The parsing of Regular Expressions by Mathematica seems to be very strange sometimes, although it is a known fact that referring to captured groups is not well standardized across platforms. In cases like yours, when there is a digit following the numbering group, the engine has to decide how to treat it. Some do intelligently parse it, thus deciding that if the group 10, for example, was defined during expression parsing, then $10 would be treated as a reference to the group 10. If not, then it would consider it a reference to the group 1, followed by the digit 0. Also, some engines allow you to explicitly show what group you want to reference by using ${groupnumber} syntax. None of this works though. Maybe some of the site experts know how this is realized in MMA, but given the limitation, we can still work with regex by preventing StringJoin from evaluation before the replacement is made.

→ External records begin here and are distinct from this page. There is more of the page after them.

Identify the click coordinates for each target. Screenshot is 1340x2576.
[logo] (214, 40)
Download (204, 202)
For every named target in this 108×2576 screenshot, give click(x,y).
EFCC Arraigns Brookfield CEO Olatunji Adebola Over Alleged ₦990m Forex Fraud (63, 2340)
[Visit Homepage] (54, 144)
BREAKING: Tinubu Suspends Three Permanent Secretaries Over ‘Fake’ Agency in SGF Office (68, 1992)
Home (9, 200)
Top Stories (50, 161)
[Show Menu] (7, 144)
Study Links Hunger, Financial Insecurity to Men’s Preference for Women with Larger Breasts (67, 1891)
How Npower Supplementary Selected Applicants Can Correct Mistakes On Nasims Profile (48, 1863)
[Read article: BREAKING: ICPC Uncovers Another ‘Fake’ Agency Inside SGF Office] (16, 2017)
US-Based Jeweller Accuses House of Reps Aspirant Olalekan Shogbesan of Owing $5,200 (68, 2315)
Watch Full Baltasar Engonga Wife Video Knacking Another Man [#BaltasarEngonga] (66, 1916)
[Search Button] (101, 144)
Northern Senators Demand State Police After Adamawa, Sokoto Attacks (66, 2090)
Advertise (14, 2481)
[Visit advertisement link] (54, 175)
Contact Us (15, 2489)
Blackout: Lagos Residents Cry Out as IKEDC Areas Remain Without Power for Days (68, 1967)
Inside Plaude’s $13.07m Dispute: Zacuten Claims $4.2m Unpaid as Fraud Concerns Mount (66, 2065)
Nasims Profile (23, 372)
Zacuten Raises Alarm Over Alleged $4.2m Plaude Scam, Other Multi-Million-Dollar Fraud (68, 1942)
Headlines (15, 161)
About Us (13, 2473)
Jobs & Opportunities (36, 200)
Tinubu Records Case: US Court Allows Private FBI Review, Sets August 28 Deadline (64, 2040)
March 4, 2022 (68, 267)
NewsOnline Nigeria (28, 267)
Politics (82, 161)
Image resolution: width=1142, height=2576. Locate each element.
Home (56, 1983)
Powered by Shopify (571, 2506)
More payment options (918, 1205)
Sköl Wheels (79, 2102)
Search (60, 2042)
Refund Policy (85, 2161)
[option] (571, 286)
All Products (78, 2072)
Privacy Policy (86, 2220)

Borrowing from Kuba's answer to reduce the repetition of patterns:

text = "SYMATTR InstName U1";
StringReplace[text, 
  RegularExpression["SYMATTR InstName U(\\d+)"] -> 
    Hold@StringJoin["SYMATTR InstName U$1\nSYMATTR Value ", 
    StringTemplate[StringJoin["E`1`={E$1", "`1`} "]][#, "$1"] & /@ Range[8]]] // ReleaseHold

SYMATTR InstName U1

SYMATTR Value E1={E11} E2={E12} E3={E13} E4={E14} E5={E15} E6={E16} E7={E17} E8={E18}


If you use RuleDelayed and break the string up, the replacements will be made before the string is rejoined.

text = "SYMATTR InstName U1";
StringReplace[text, 
 RegularExpression["SYMATTR InstName U(\\d+)"] :> 
  "SYMATTR InstName U$1\nSYMATTR Value E1={E$1" <> "1} E2={E$1" <> 
   "2} E3={E$1" <> "3} E4={E$1" <> "4} E5={E$1" <> "5} E6={E$1" <> 
   "6} E7={E$1" <> "7} E8={E$1" <> "8}"]

It may seem a roundabout way to delimit $n arguments, but it's the second-to-last example in the Regular Expressions tutorial.